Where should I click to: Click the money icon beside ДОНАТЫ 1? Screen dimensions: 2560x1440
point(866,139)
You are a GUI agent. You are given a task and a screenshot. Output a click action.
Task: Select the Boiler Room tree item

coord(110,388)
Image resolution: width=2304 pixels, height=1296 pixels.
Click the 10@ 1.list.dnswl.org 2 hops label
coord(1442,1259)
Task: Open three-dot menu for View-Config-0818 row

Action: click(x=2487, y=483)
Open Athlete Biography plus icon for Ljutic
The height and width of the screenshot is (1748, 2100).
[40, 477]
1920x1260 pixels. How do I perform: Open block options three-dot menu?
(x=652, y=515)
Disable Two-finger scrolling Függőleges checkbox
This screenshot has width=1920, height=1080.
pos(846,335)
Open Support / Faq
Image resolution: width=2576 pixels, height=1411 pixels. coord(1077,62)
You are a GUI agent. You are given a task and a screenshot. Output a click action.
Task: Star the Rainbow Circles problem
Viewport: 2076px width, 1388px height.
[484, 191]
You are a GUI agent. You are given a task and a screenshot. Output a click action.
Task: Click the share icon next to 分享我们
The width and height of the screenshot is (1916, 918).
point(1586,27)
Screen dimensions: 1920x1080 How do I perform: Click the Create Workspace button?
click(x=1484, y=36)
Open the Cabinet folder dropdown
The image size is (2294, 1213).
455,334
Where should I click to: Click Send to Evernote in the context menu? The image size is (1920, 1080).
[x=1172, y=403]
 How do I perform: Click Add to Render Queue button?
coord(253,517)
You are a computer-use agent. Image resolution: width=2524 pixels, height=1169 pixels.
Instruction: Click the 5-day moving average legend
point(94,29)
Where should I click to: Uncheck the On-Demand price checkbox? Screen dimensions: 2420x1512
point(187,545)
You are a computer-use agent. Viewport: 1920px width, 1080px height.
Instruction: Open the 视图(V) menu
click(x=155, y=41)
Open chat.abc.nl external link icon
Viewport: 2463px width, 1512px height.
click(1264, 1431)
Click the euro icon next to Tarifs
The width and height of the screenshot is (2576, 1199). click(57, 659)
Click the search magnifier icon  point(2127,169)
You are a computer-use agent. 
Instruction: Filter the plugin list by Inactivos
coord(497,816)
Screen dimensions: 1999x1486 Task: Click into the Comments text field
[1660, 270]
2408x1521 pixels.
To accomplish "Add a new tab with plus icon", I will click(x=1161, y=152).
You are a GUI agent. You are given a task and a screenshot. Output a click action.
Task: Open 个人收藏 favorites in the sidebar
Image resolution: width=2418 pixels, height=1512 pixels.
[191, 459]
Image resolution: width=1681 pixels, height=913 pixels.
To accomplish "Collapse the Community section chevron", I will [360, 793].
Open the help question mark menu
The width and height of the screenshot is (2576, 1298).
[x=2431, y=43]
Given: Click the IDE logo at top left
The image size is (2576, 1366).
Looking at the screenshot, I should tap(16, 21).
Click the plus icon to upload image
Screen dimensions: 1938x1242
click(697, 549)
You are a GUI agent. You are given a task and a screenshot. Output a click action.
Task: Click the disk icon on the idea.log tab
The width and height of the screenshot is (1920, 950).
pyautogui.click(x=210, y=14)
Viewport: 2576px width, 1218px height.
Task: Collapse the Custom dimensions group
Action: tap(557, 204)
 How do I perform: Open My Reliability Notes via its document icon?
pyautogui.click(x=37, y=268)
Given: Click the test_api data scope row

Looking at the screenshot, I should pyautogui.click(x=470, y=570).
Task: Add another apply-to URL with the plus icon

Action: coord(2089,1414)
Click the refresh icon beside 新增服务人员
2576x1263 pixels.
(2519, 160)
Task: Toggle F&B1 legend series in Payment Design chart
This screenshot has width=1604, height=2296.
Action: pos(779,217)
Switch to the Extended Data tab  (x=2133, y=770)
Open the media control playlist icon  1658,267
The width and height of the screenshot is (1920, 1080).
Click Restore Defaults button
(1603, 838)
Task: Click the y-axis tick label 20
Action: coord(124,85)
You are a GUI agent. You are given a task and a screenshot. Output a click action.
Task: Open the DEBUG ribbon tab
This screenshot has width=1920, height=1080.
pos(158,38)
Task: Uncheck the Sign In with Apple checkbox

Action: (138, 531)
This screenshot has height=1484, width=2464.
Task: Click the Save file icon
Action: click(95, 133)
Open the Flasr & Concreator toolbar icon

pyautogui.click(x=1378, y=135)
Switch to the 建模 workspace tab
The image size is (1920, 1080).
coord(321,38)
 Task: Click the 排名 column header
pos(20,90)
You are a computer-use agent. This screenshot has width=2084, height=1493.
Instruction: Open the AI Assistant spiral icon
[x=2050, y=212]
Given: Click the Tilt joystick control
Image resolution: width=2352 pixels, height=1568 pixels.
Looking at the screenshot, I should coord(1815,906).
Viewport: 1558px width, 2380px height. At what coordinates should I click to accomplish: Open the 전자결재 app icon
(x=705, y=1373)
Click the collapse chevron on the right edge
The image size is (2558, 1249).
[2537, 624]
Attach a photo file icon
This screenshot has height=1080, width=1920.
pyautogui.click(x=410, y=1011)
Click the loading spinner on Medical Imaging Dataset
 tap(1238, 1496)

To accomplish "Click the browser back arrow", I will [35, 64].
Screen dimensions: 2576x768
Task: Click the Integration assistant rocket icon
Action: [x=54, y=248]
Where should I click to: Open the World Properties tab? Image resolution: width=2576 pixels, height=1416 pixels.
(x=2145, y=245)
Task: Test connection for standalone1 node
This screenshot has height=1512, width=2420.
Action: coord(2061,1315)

Description of the task: Output an exact copy of each record.

Answer to this exercise:
Where should I click to: Click the money icon beside ДОНАТЫ 1? Screen dimensions: 2560x1440
point(866,139)
You are a GUI agent. You are given a task and a screenshot. Output a click action.
Task: Select the Boiler Room tree item

coord(110,388)
Image resolution: width=2304 pixels, height=1296 pixels.
Click the 10@ 1.list.dnswl.org 2 hops label
coord(1442,1259)
Task: Open three-dot menu for View-Config-0818 row

Action: click(x=2487, y=483)
Open Athlete Biography plus icon for Ljutic
The height and width of the screenshot is (1748, 2100).
[40, 477]
1920x1260 pixels. How do I perform: Open block options three-dot menu?
(x=652, y=515)
Disable Two-finger scrolling Függőleges checkbox
This screenshot has width=1920, height=1080.
pos(846,335)
Open Support / Faq
Image resolution: width=2576 pixels, height=1411 pixels. coord(1077,62)
You are a GUI agent. You are given a task and a screenshot. Output a click action.
Task: Star the Rainbow Circles problem
Viewport: 2076px width, 1388px height.
[484, 191]
You are a GUI agent. You are given a task and a screenshot. Output a click action.
Task: Click the share icon next to 分享我们
The width and height of the screenshot is (1916, 918).
point(1586,27)
Screen dimensions: 1920x1080 How do I perform: Click the Create Workspace button?
click(x=1484, y=36)
Open the Cabinet folder dropdown
The image size is (2294, 1213).
455,334
Where should I click to: Click Send to Evernote in the context menu? The image size is (1920, 1080).
[x=1172, y=403]
 How do I perform: Click Add to Render Queue button?
coord(253,517)
You are a computer-use agent. Image resolution: width=2524 pixels, height=1169 pixels.
Instruction: Click the 5-day moving average legend
point(94,29)
Where should I click to: Uncheck the On-Demand price checkbox? Screen dimensions: 2420x1512
point(187,545)
You are a computer-use agent. Viewport: 1920px width, 1080px height.
Instruction: Open the 视图(V) menu
click(x=155, y=41)
Open chat.abc.nl external link icon
Viewport: 2463px width, 1512px height.
click(1264, 1431)
Click the euro icon next to Tarifs
The width and height of the screenshot is (2576, 1199). click(57, 659)
Click the search magnifier icon  point(2127,169)
You are a computer-use agent. 
Instruction: Filter the plugin list by Inactivos
coord(497,816)
Screen dimensions: 1999x1486 Task: Click into the Comments text field
[1660, 270]
2408x1521 pixels.
To accomplish "Add a new tab with plus icon", I will click(x=1161, y=152).
You are a GUI agent. You are given a task and a screenshot. Output a click action.
Task: Open 个人收藏 favorites in the sidebar
Image resolution: width=2418 pixels, height=1512 pixels.
[191, 459]
Image resolution: width=1681 pixels, height=913 pixels.
To accomplish "Collapse the Community section chevron", I will [360, 793].
Open the help question mark menu
The width and height of the screenshot is (2576, 1298).
[x=2431, y=43]
Given: Click the IDE logo at top left
The image size is (2576, 1366).
Looking at the screenshot, I should tap(16, 21).
Click the plus icon to upload image
Screen dimensions: 1938x1242
click(697, 549)
You are a GUI agent. You are given a task and a screenshot. Output a click action.
Task: Click the disk icon on the idea.log tab
The width and height of the screenshot is (1920, 950).
pyautogui.click(x=210, y=14)
Viewport: 2576px width, 1218px height.
Task: Collapse the Custom dimensions group
Action: tap(557, 204)
 How do I perform: Open My Reliability Notes via its document icon?
pyautogui.click(x=37, y=268)
Given: Click the test_api data scope row

Looking at the screenshot, I should pyautogui.click(x=470, y=570).
Task: Add another apply-to URL with the plus icon

Action: coord(2089,1414)
Click the refresh icon beside 新增服务人员
2576x1263 pixels.
(2519, 160)
Task: Toggle F&B1 legend series in Payment Design chart
This screenshot has width=1604, height=2296.
Action: pos(779,217)
Switch to the Extended Data tab  (x=2133, y=770)
Open the media control playlist icon  1658,267
The width and height of the screenshot is (1920, 1080).
Click Restore Defaults button
(1603, 838)
Task: Click the y-axis tick label 20
Action: coord(124,85)
You are a GUI agent. You are given a task and a screenshot. Output a click action.
Task: Open the DEBUG ribbon tab
This screenshot has width=1920, height=1080.
pos(158,38)
Task: Uncheck the Sign In with Apple checkbox

Action: (138, 531)
This screenshot has height=1484, width=2464.
Task: Click the Save file icon
Action: click(95, 133)
Open the Flasr & Concreator toolbar icon

pyautogui.click(x=1378, y=135)
Switch to the 建模 workspace tab
The image size is (1920, 1080).
coord(321,38)
 Task: Click the 排名 column header
pos(20,90)
You are a computer-use agent. This screenshot has width=2084, height=1493.
Instruction: Open the AI Assistant spiral icon
[x=2050, y=212]
Given: Click the Tilt joystick control
Image resolution: width=2352 pixels, height=1568 pixels.
Looking at the screenshot, I should coord(1815,906).
Viewport: 1558px width, 2380px height. At what coordinates should I click to accomplish: Open the 전자결재 app icon
(x=705, y=1373)
Click the collapse chevron on the right edge
The image size is (2558, 1249).
[2537, 624]
Attach a photo file icon
This screenshot has height=1080, width=1920.
pyautogui.click(x=410, y=1011)
Click the loading spinner on Medical Imaging Dataset
 tap(1238, 1496)

To accomplish "Click the browser back arrow", I will [35, 64].
Screen dimensions: 2576x768
Task: Click the Integration assistant rocket icon
Action: [x=54, y=248]
Where should I click to: Open the World Properties tab? Image resolution: width=2576 pixels, height=1416 pixels.
(x=2145, y=245)
Task: Test connection for standalone1 node
This screenshot has height=1512, width=2420.
Action: coord(2061,1315)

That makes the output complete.